Edited by Samuel Zipp and Nathan Storring

Random House Canada, 490 pages, $37

Eyes On the Street: The Life of Jane Jacobs

By Robert Kanigel

Knopf, 482 pages, $47

There is no place in Canada like Honest Ed's, the venerable discount store two blocks from Jane Jacobs's old house. Its building is shambling and confusing in a way few retailers would countenance; it's bedecked with hand-painted signs of the greatest possible hokiness; it is run by locals, the Mirvish family, which has operated it since the 1940s. This year, it's going to be demolished for a proposed complex of shops and rental housing. What would Jacobs, the activist and great theorist of cities and urban economies, say?

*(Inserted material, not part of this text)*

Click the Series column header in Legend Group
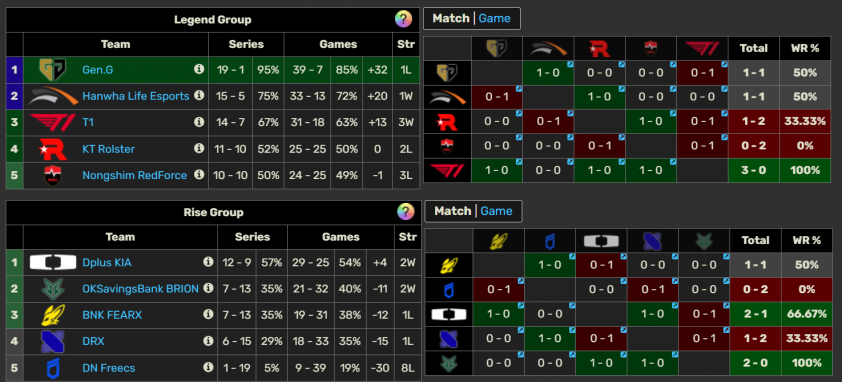This screenshot has height=382, width=842. (x=246, y=45)
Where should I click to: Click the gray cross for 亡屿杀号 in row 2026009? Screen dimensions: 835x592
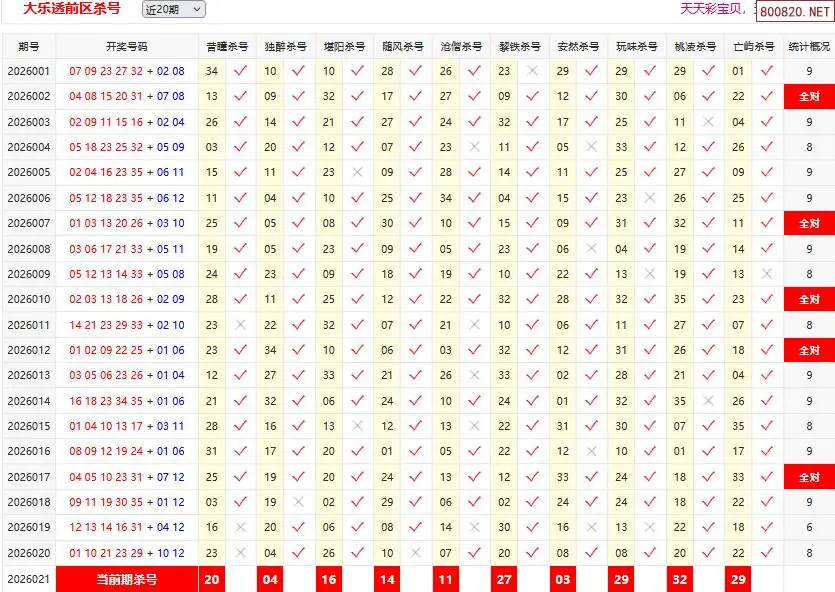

It's easy to guess that she would have been upset. In contemporary urbanism, Jacobs is understood as the champion of local colour: her name and big black glasses connote the small-scale and the bottom-up, charming old buildings and protest signs against urban expressways. Her observation of "the ballet of the good city sidewalk" in Greenwich Village, in The Death and Life of Great American Cities (1961), did much to stop the theories and bulldozers of 20th-century urban renewal. Her activism in New York, and then in Toronto after she moved there in 1968, helped stop the construction of expressways that would have gutted vital urban neighbourhoods. In Toronto, she helped reinforce the political and planning culture that kept downtown Toronto a vital and prosperous place.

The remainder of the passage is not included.